Sarici Inanc S, Eriksson Sven E, Chaudhry Naveed, Zheng Ping, Nguyen Johnathan, Ayazi Shahin
Foregut Division, Surgical Institute, Allegheny Health Network, 4815 Liberty Avenue, Suite 439, Pittsburgh, PA, 15224, USA.
Chevalier Jackson Esophageal Research Center, Western Pennsylvania Hospital, Pittsburgh, PA, USA.
Surg Endosc. 2025 Aug;39(8):4780-4790. doi: 10.1007/s00464-025-11857-4. Epub 2025 Jun 12.
Antireflux surgery (ARS) is effective for controlling GERD, but 10-20% of patients experience anatomical failure, and 3-7% eventually require revisional surgery. While pH monitoring is routinely used preoperatively, its role in guiding revisional ARS remains unclear. This study aimed to evaluate the role of pH monitoring in predicting the need for and outcomes of revisional ARS.
We reviewed 278 patients (68% female, mean age 55) with anatomical failure after fundoplication who underwent 48-h pH monitoring from 2015 to 2023. Patients were stratified by DeMeester score at failure: normal vs. abnormal (≥ 14.7). Primary outcome was need for revisional ARS. Secondary outcome was favorable outcome at 1-year post-revision, defined as freedom from PPIs and patient satisfaction. Multivariable logistic regression evaluated the impact of pH monitoring on need for and outcome of revisional ARS.
Abnormal DeMeester scores were found in 132 patients (47.5%), who had higher rates of simultaneously herniated and disrupted fundoplication (48.5 vs. 24.0%, p < 0.001), longer median (IQR) time to failure [54.9 (20.9-121.0) vs. 27.9 (14.8-77.8) months, p = 0.004], and higher GERD-HRQL heartburn scores (p < 0.05). These patients were more likely to undergo revisional ARS (68.9 vs. 47.3%, p < 0.001), confirmed on multivariable analysis [OR 2.36 (1.28-4.37), p = 0.006]. At 14 (3) months post-revision, patients with abnormal DeMeester scores had higher rates of patient satisfaction (82.9 vs. 65.5%, p = 0.026) and freedom from PPIs (77.6 vs. 60.3%, p = 0.037) with lower GERD-HRQL total scores [7.0 (2.0-21.5) vs. 14.0 (6.0-32.0), p = 0.003]. Abnormal DeMeester score was the strongest predictor of favorable outcomes after revisional ARS [OR 3.98 (1.75-9.04), p = 0.001].

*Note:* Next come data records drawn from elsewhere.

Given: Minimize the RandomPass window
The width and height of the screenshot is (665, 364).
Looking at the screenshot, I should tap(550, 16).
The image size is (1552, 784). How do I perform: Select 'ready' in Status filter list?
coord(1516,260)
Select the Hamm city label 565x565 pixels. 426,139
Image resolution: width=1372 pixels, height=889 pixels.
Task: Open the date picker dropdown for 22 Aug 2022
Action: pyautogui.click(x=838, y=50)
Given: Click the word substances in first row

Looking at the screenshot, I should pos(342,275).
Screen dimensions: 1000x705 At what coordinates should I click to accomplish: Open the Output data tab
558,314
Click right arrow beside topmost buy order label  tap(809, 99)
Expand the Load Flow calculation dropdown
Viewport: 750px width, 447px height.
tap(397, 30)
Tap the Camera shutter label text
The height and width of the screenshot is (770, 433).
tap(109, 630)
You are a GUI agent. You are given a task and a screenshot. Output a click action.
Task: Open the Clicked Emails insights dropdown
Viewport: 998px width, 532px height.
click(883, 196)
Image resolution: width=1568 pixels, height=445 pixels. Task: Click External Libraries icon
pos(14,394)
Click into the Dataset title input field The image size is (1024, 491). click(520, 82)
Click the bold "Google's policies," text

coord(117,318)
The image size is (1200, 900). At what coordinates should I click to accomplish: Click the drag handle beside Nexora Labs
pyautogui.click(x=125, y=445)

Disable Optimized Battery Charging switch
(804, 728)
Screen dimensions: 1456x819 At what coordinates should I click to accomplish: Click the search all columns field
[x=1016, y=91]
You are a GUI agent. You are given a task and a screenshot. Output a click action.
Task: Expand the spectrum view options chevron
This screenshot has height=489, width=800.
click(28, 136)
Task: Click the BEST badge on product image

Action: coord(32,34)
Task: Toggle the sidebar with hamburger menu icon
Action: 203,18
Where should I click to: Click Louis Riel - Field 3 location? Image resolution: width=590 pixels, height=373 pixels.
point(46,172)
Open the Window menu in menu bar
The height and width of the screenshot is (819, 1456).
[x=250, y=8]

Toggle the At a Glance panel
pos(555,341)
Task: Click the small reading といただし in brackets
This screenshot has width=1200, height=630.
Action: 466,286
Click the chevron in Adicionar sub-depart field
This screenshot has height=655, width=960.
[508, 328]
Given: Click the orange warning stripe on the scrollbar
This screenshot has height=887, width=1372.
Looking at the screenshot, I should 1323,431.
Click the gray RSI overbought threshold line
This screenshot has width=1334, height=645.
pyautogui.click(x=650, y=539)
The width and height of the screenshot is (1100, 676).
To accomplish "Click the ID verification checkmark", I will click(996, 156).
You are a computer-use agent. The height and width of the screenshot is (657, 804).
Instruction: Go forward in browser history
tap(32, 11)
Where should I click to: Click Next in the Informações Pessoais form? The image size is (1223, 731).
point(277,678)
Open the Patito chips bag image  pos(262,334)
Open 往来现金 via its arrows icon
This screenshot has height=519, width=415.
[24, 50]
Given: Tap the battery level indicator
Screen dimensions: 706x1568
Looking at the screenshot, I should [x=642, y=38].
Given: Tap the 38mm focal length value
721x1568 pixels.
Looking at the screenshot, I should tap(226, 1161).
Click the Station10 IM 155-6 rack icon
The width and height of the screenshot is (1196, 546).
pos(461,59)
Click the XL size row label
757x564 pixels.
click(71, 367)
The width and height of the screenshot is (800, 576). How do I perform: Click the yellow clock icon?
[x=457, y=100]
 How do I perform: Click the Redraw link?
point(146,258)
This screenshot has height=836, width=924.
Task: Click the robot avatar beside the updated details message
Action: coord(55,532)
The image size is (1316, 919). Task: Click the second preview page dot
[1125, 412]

Abnormal DeMeester score at time of failure predicts need for revisional ARS and is the strongest predictor of favorable outcome after revisional ARS, underscoring its role in surgical decision-making after failure.
抗反流手术(ARS)对控制胃食管反流病(GERD)有效,但10%-20%的患者会出现解剖学失败,3%-7%的患者最终需要再次手术。虽然pH监测在术前常规使用,但其在指导ARS再次手术中的作用仍不明确。本研究旨在评估pH监测在预测ARS再次手术需求及结果中的作用。
我们回顾了2015年至2023年间278例(68%为女性,平均年龄55岁)胃底折叠术后出现解剖学失败并接受48小时pH监测的患者。患者根据失败时的DeMeester评分分层:正常与异常(≥14.7)。主要结局是ARS再次手术的需求。次要结局是再次手术后1年的良好结局,定义为无需使用质子泵抑制剂(PPI)且患者满意。多变量逻辑回归评估pH监测对ARS再次手术需求及结果的影响。
132例患者(47.5%)DeMeester评分异常,这些患者同时发生胃底折叠术疝出和破裂的比例更高(48.5%对24.0%,p<0.001),失败的中位(IQR)时间更长[54.9(20.9-121.0)个月对27.9(14.8-77.8)个月,p=0.004],GERD-HRQL烧心评分更高(p<0.05)。这些患者更有可能接受ARS再次手术(68.9%对47.3%,p<0.001),多变量分析证实[比值比(OR)2.36(1.28-4.37),p=0.006]。再次手术后14(3)个月,DeMeester评分异常的患者患者满意度更高(82.9%对65.5%,p=0.026),无需使用PPI的比例更高(77.6%对60.3%,p=0.037),GERD-HRQL总分更低[7.0(2.0-21.5)对14.0(6.0-32.0),p=0.003]。DeMeester评分异常是ARS再次手术后良好结局的最强预测因素[OR 3.98(1.75-9.04),p=0.001]。
失败时DeMeester评分异常可预测ARS再次手术的需求,且是ARS再次手术后良好结局的最强预测因素,强调了其在失败后手术决策中的作用。